__TASK DETAILS__
Will you reproduce each of the rows below word for word, in the same order?

»»

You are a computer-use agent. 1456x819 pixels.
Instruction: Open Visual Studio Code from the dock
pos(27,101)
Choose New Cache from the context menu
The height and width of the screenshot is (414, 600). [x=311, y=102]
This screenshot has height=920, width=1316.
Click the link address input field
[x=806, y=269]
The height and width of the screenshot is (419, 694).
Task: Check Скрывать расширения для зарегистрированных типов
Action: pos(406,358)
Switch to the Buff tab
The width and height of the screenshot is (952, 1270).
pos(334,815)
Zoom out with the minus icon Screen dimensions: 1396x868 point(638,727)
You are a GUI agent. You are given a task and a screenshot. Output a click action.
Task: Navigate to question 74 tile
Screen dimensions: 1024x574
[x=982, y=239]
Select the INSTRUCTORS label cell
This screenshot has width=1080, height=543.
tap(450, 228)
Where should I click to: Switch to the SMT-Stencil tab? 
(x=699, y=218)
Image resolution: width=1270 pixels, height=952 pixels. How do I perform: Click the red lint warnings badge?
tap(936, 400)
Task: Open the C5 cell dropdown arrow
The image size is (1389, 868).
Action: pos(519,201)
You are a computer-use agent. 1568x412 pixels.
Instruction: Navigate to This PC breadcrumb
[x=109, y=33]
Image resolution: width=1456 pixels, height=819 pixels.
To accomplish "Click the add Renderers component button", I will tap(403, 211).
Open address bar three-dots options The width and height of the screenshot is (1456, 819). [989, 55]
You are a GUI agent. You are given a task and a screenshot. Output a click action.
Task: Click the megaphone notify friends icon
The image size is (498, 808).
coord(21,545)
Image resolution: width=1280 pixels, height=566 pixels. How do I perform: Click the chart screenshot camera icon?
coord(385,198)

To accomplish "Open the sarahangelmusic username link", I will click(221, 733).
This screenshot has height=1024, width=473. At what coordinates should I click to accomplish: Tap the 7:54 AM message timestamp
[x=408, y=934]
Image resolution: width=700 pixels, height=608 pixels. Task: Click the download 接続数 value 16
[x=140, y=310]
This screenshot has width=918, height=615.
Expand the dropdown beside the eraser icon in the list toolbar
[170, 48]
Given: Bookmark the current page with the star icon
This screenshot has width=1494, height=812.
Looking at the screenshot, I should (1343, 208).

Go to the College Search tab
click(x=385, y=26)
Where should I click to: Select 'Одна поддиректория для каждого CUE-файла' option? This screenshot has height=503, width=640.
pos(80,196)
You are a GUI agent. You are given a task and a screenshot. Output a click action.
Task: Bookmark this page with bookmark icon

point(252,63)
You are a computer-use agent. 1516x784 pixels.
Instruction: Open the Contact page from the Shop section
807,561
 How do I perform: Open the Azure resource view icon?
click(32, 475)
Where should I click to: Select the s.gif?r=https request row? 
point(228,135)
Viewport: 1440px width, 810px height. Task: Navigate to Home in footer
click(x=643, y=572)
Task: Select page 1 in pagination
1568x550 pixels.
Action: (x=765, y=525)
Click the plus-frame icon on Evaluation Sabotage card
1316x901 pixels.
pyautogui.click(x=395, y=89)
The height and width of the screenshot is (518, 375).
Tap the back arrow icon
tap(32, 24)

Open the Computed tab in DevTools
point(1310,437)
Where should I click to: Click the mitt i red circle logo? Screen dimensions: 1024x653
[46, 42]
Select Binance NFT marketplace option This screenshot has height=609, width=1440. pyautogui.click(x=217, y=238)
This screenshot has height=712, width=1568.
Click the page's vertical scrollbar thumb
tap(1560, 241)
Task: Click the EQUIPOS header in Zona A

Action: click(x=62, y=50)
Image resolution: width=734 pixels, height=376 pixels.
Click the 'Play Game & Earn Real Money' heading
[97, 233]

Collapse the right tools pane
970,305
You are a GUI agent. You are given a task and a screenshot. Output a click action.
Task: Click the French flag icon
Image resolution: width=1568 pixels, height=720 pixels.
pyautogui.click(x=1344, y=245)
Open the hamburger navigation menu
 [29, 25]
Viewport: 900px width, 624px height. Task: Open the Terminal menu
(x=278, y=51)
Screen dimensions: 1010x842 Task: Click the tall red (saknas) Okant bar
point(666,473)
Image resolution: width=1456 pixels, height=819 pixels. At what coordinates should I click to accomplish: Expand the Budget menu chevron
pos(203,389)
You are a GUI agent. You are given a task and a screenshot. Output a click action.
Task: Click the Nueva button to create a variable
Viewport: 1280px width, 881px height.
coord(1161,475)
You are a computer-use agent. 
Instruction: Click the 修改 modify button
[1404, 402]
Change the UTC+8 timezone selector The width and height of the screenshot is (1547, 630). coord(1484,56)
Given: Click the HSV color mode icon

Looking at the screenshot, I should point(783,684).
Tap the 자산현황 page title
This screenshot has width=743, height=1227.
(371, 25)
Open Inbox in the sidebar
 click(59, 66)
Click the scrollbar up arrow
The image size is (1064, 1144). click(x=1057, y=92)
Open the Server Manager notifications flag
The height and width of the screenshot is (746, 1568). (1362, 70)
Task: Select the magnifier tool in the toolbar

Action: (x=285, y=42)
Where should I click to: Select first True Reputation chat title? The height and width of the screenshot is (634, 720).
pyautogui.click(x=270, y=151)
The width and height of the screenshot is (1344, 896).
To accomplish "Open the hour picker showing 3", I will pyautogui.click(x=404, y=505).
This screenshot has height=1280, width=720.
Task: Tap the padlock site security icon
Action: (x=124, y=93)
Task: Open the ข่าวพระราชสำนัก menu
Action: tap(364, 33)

««

__SOLUTION TO THE PROBLEM__
You are a computer-use agent. 1456x819 pixels.
Instruction: Open Visual Studio Code from the dock
pos(27,101)
Choose New Cache from the context menu
The height and width of the screenshot is (414, 600). [x=311, y=102]
This screenshot has height=920, width=1316.
Click the link address input field
[x=806, y=269]
The height and width of the screenshot is (419, 694).
Task: Check Скрывать расширения для зарегистрированных типов
Action: pos(406,358)
Switch to the Buff tab
The width and height of the screenshot is (952, 1270).
pos(334,815)
Zoom out with the minus icon Screen dimensions: 1396x868 point(638,727)
You are a GUI agent. You are given a task and a screenshot. Output a click action.
Task: Navigate to question 74 tile
Screen dimensions: 1024x574
[x=982, y=239]
Select the INSTRUCTORS label cell
This screenshot has width=1080, height=543.
tap(450, 228)
Where should I click to: Switch to the SMT-Stencil tab? 
(x=699, y=218)
Image resolution: width=1270 pixels, height=952 pixels. How do I perform: Click the red lint warnings badge?
tap(936, 400)
Task: Open the C5 cell dropdown arrow
The image size is (1389, 868).
Action: pos(519,201)
You are a computer-use agent. 1568x412 pixels.
Instruction: Navigate to This PC breadcrumb
[x=109, y=33]
Image resolution: width=1456 pixels, height=819 pixels.
To accomplish "Click the add Renderers component button", I will tap(403, 211).
Open address bar three-dots options The width and height of the screenshot is (1456, 819). [989, 55]
You are a GUI agent. You are given a task and a screenshot. Output a click action.
Task: Click the megaphone notify friends icon
The image size is (498, 808).
coord(21,545)
Image resolution: width=1280 pixels, height=566 pixels. How do I perform: Click the chart screenshot camera icon?
coord(385,198)

To accomplish "Open the sarahangelmusic username link", I will click(221, 733).
This screenshot has height=1024, width=473. At what coordinates should I click to accomplish: Tap the 7:54 AM message timestamp
[x=408, y=934]
Image resolution: width=700 pixels, height=608 pixels. Task: Click the download 接続数 value 16
[x=140, y=310]
This screenshot has width=918, height=615.
Expand the dropdown beside the eraser icon in the list toolbar
[170, 48]
Given: Bookmark the current page with the star icon
This screenshot has width=1494, height=812.
Looking at the screenshot, I should (1343, 208).

Go to the College Search tab
click(x=385, y=26)
Where should I click to: Select 'Одна поддиректория для каждого CUE-файла' option? This screenshot has height=503, width=640.
pos(80,196)
You are a GUI agent. You are given a task and a screenshot. Output a click action.
Task: Bookmark this page with bookmark icon

point(252,63)
You are a computer-use agent. 1516x784 pixels.
Instruction: Open the Contact page from the Shop section
807,561
 How do I perform: Open the Azure resource view icon?
click(32, 475)
Where should I click to: Select the s.gif?r=https request row? 
point(228,135)
Viewport: 1440px width, 810px height. Task: Navigate to Home in footer
click(x=643, y=572)
Task: Select page 1 in pagination
1568x550 pixels.
Action: (x=765, y=525)
Click the plus-frame icon on Evaluation Sabotage card
1316x901 pixels.
pyautogui.click(x=395, y=89)
The height and width of the screenshot is (518, 375).
Tap the back arrow icon
tap(32, 24)

Open the Computed tab in DevTools
point(1310,437)
Where should I click to: Click the mitt i red circle logo? Screen dimensions: 1024x653
[46, 42]
Select Binance NFT marketplace option This screenshot has height=609, width=1440. pyautogui.click(x=217, y=238)
This screenshot has height=712, width=1568.
Click the page's vertical scrollbar thumb
tap(1560, 241)
Task: Click the EQUIPOS header in Zona A

Action: click(x=62, y=50)
Image resolution: width=734 pixels, height=376 pixels.
Click the 'Play Game & Earn Real Money' heading
[97, 233]

Collapse the right tools pane
970,305
You are a GUI agent. You are given a task and a screenshot. Output a click action.
Task: Click the French flag icon
Image resolution: width=1568 pixels, height=720 pixels.
pyautogui.click(x=1344, y=245)
Open the hamburger navigation menu
 [29, 25]
Viewport: 900px width, 624px height. Task: Open the Terminal menu
(x=278, y=51)
Screen dimensions: 1010x842 Task: Click the tall red (saknas) Okant bar
point(666,473)
Image resolution: width=1456 pixels, height=819 pixels. At what coordinates should I click to accomplish: Expand the Budget menu chevron
pos(203,389)
You are a GUI agent. You are given a task and a screenshot. Output a click action.
Task: Click the Nueva button to create a variable
Viewport: 1280px width, 881px height.
coord(1161,475)
You are a computer-use agent. 
Instruction: Click the 修改 modify button
[1404, 402]
Change the UTC+8 timezone selector The width and height of the screenshot is (1547, 630). coord(1484,56)
Given: Click the HSV color mode icon

Looking at the screenshot, I should point(783,684).
Tap the 자산현황 page title
This screenshot has width=743, height=1227.
(371, 25)
Open Inbox in the sidebar
 click(59, 66)
Click the scrollbar up arrow
The image size is (1064, 1144). click(x=1057, y=92)
Open the Server Manager notifications flag
The height and width of the screenshot is (746, 1568). (1362, 70)
Task: Select the magnifier tool in the toolbar

Action: (x=285, y=42)
Where should I click to: Select first True Reputation chat title? The height and width of the screenshot is (634, 720).
pyautogui.click(x=270, y=151)
The width and height of the screenshot is (1344, 896).
To accomplish "Open the hour picker showing 3", I will pyautogui.click(x=404, y=505).
This screenshot has height=1280, width=720.
Task: Tap the padlock site security icon
Action: (x=124, y=93)
Task: Open the ข่าวพระราชสำนัก menu
Action: tap(364, 33)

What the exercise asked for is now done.